Şüphesiz ABD, Çin ve Rusya’nın bölgede artan nüfuzlarına karşı Türkistan Cumhuriyetlerinin bağımsızlıklarını koruyabilmeleri Türkiye açısından son derece önemlidir ve bu nedenle Türkiye’nin bölgede dengeleyici bir rol oynaması kaçınılmaz bir gerekliliktir. Zira, Orta Asya Cumhuriyetleri, ŞİÖ içinde, Çin ve Rusya’yı birbirine karşı denge unsuru olarak kullanırken, diğer yandan ABD’ni de, Rusya ve Çin’in her ikisine karşı denge faktörü olarak kullanmak istemektedirler. Türkiye’nin de Doğu-Batı arasında benzer bir dengeleme politikası uygulaması gayet tabi ki mümkündür. Özellikle son günlerde, Fransa Cumhurbaşkanı Nicolas Sarkozy'nin hasmane bir tutumla, Türkiye’nin AB’ne tam üyelik yollarını kapatma yönündeki yoğun ve etkili çabalarını dikkate aldığımızda, Türkiye’nin alternatif işbirliği projelerine ne kadar ihtiyacı olduğu ortaya çıkmaktadır.

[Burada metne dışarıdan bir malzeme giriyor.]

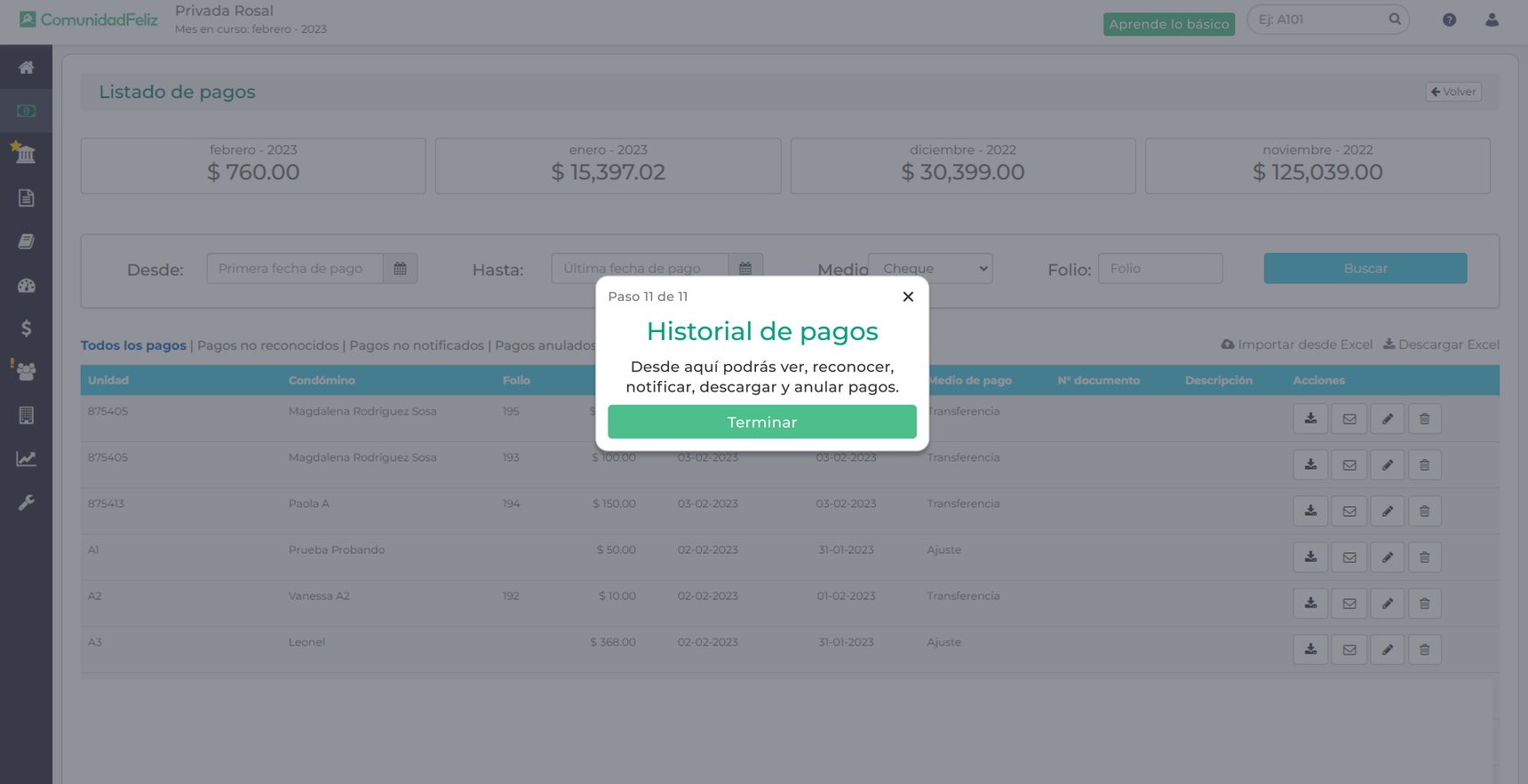Switch to Pagos no reconocidos tab
1528x784 pixels.
pyautogui.click(x=267, y=345)
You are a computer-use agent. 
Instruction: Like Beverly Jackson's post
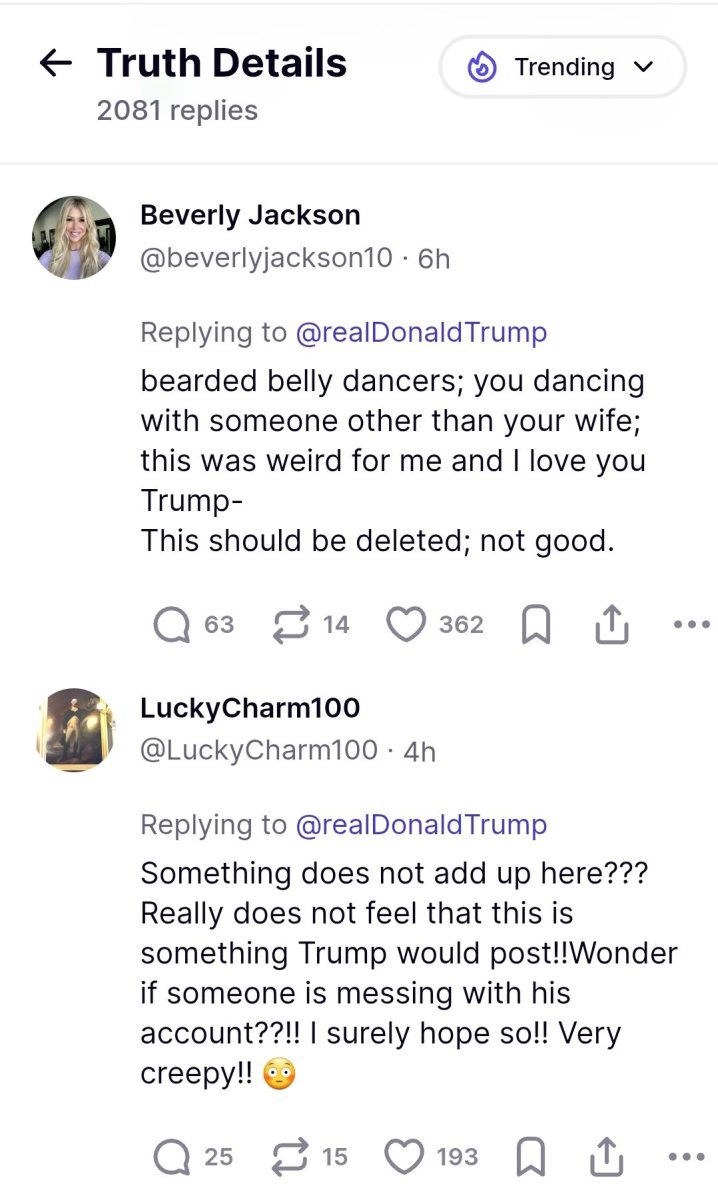(x=406, y=625)
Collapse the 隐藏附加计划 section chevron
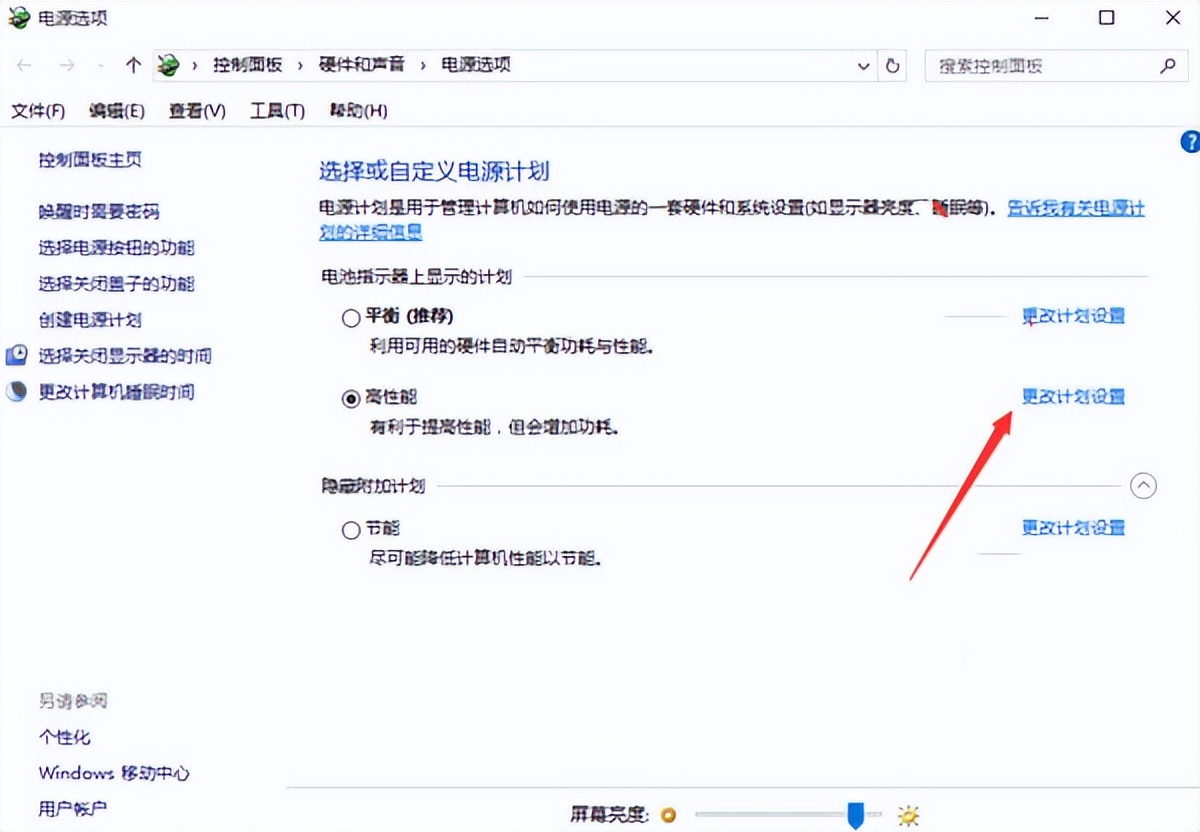 [x=1143, y=485]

Türkiye, Orta Asya ve Hazar Denizi petrol ve doğalgaz kaynaklarının Dünyaya açılımını sağlayabilecek bir enerji koridoru konumundadır ve Bakü-Tiflis-Ceyhan Boru Hattı ve Mavi Akım gibi, stratejik önemi büyük yeni projelerle bu statüsünü güçlendirmeye devam etmek durumundadır. Elbette, bölgede yer alan her ülke, giderek etkinliğini artıran ve yeni bir güç dengesi haline gelen Şangay İşbirliği Örgütü’nün, kendilerine sağlayabileceği birtakım faydaları hesap etmek suretiyle bu örgüte tam üye olmuşlar veya üyelik için sıraya girmişlerdir. Örneğin, bir yanda Rusya, Çin ile ilişkilerini normale dönüştürmek ve ABD’nin bölgedeki etkinliğini kırmak amacıyla ŞİÖ’nün kuruluşu ve gelişiminde belirleyici rol oynarken, öbür yanda nükleer silah geliştirmeye çalışan İran, uluslar arası izolasyondan kurtulmak için Örgüte üye olmak istemektedir.

NATO üyesi olan ve AB ile tam üyelik müzakerelerini yürüten Türkiye, Batı ile olan bu ilişkilerine halel getirmeden Avrasya seçeneğini çok iyi değerlendirmek durumundadır. Zira, bu bölgede akraba toplulukları, dost ve kardeş Türk Cumhuriyetleri ve İslam ülkeleri bulunmaktadır. 1992 yılından itibaren karşılıklı ticaret hacmimizin hızla arttığı bu ülkelerin doğal kaynaklar bakımından sahip oldukları zenginlikleri dikkate aldığımızda, ekonomik ve siyasal alanda işbirliği potansiyelimizin ne kadar geniş olduğu ortaya çıkmaktadır.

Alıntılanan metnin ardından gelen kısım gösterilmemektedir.